After being involved in a car accident, your main concern after making sure there are no medical emergencies is how the insurance company is going to handle the claim.

A lot of people think that just by submitting an insurance claim, they would be compensated for their damages to pay for medical bills and additional costs. However, things don’t always work that way unfortunately. In many cases, you may face challenges in obtaining a fair insurance coverage including the denial of your claim.

If you’ve submitted an insurance claim and got denied, it’s important to dive deep into the reasons behind the denial. Of course, every situation is different and needs to be carefully examined to determine the reason. For the best results, be sure to consult an experienced car accident lawyer. Nonetheless, here are the most common reasons insurance companies give for denying customer claims:

Partial Fault for The Accident

In states where a comparative fault rule is followed like Nevada, insurance companies may deny a claim due to alleged comparative fault. Comparative fault basically means the injured party’s percentage of fault in the incident. If the insurance company believes or has proof that you have contributed to the injuries you received, they will most likely deny full coverage. However, they would still be liable to pay your percentage of the award. 

Additionally, if you were engaged in an illegal behavior when you got into an accident, the insurance company has the right to deny you coverage. The easiest example would be drunk driving. Since driving under the influence is illegal in all states, your insurance company will most likely refuse to pay your damages. This also applies if someone unlicensed was driving your vehicle at the time. 

Insurance companies are for-profit companies and will surely deny your claim if the company believes it isn’t financially responsible for your damages.

A Lack of Medical Evidence

After being involved in an accident, it’s pivotal to seek help from a medical professional. In many cases, injuries sustained from the accident could take days or even weeks to emerge. Without the proper proof including a full medical evaluation, the insurer’s attorneys could dispute your claim on the basis that it is hard to prove that your injuries were a result of the accident.
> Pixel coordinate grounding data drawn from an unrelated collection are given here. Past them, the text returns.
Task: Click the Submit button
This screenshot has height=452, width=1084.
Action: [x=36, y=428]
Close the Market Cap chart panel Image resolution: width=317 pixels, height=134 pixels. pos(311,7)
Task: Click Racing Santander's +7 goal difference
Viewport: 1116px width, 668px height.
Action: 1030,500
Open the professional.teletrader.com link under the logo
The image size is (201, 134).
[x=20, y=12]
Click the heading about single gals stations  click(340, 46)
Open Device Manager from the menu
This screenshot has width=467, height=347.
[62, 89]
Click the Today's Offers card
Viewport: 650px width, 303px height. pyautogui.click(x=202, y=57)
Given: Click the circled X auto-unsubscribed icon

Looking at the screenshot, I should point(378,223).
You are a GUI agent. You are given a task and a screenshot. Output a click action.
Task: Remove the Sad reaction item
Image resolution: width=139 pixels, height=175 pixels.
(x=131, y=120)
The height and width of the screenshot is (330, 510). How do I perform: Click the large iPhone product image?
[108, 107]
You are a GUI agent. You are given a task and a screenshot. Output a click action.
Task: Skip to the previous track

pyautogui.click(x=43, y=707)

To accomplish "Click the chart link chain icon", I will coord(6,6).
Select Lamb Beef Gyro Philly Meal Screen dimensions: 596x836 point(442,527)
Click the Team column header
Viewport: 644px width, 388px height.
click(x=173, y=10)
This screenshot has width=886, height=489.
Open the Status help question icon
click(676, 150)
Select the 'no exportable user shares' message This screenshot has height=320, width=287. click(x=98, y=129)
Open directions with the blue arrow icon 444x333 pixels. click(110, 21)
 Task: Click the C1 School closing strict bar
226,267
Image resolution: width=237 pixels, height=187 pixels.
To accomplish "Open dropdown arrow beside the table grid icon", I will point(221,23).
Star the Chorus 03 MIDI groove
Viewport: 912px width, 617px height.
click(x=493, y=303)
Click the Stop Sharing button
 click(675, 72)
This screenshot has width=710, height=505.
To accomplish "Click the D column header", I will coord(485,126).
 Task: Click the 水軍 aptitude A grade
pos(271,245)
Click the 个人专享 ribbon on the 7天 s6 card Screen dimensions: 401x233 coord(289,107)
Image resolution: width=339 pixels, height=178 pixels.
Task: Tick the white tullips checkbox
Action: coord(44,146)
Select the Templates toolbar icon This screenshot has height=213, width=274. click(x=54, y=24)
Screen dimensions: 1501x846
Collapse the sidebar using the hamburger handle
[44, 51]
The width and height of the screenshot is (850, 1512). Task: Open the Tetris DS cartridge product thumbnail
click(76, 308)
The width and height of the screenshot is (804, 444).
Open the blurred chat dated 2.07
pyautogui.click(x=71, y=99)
One thing to keep in mind is to ask the medical team to clearly indicate the reason for your injuries in your medical records. This will be extremely helpful to your case. Additionally, make sure you keep copies of all of the relevant medical documents related to your accident and treatment to submit along with your insurance claim.

Having a Pre-Existing Condition

In some cases, if the insurance company believes the injury you have sustained is pre-existing and not from the accident, they will try to deny your claim. This is why it’s very important to document your medical treatment very well and to never sign a medical authorization form sent to you by the insurance company. What they try to do is access your entire medical history to see if there’s any way they could use to deny your claim. 

Maximum Insurance Coverage Exceeded

Since the amount of insurance coverage available on your insurance claim is limited, you might be denied benefits. There is a maximum coverage amount listed on the policy that you should keep close attention to. For example, you’re involved in an accident and the total damages exceed $75,000, your maximum coverage is $50,000. In this case, you can only recover full damages if there are other defendants who share the fault for the accident. If there’s more than one insurance company involved in your claim you’ll have a higher chance of recovering full compensation.